PROBLEM
Duplicate the lines between the line holding "You are a GUI" and the line holding "pyautogui.click(x=424, y=458)", inclusive.

SUPPLIED MATERIAL
────────────────────────────────────────

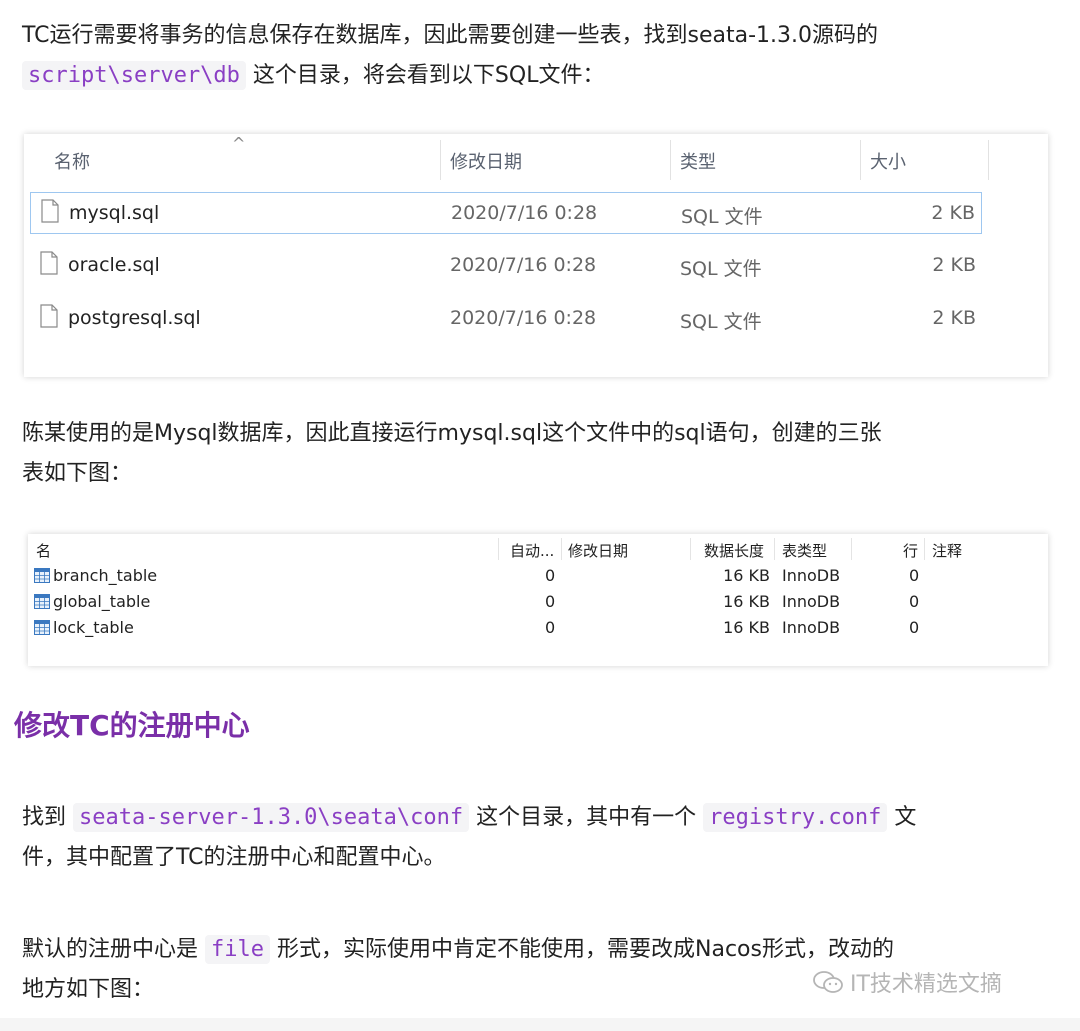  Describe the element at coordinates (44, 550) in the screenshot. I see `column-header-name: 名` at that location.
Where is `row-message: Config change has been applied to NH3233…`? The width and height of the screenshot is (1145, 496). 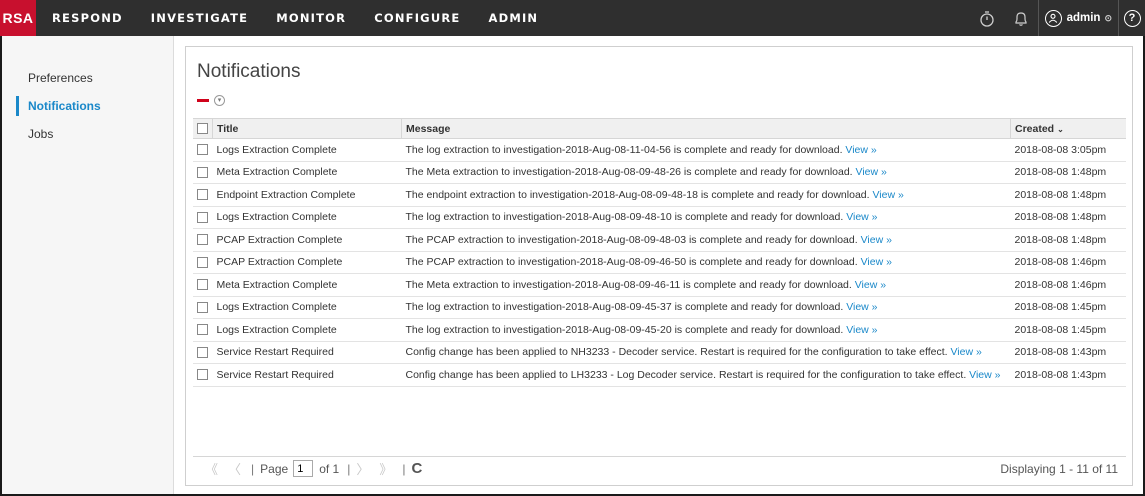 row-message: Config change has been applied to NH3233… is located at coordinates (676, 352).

────────────────────────────────────────

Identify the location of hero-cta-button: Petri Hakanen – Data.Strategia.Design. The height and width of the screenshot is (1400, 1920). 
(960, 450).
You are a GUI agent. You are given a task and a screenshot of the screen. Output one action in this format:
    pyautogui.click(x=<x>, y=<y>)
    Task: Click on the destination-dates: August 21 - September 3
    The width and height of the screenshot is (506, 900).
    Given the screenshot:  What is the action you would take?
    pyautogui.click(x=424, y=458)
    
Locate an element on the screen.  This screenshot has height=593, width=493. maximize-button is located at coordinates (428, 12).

────────────────────────────────────────

RESPONSE
You are a GUI agent. You are given a task and a screenshot of the screen. Output one action in this format:
    pyautogui.click(x=<x>, y=<y>)
    Task: Click on the destination-dates: August 21 - September 3
    The width and height of the screenshot is (506, 900).
    Given the screenshot:  What is the action you would take?
    pyautogui.click(x=424, y=458)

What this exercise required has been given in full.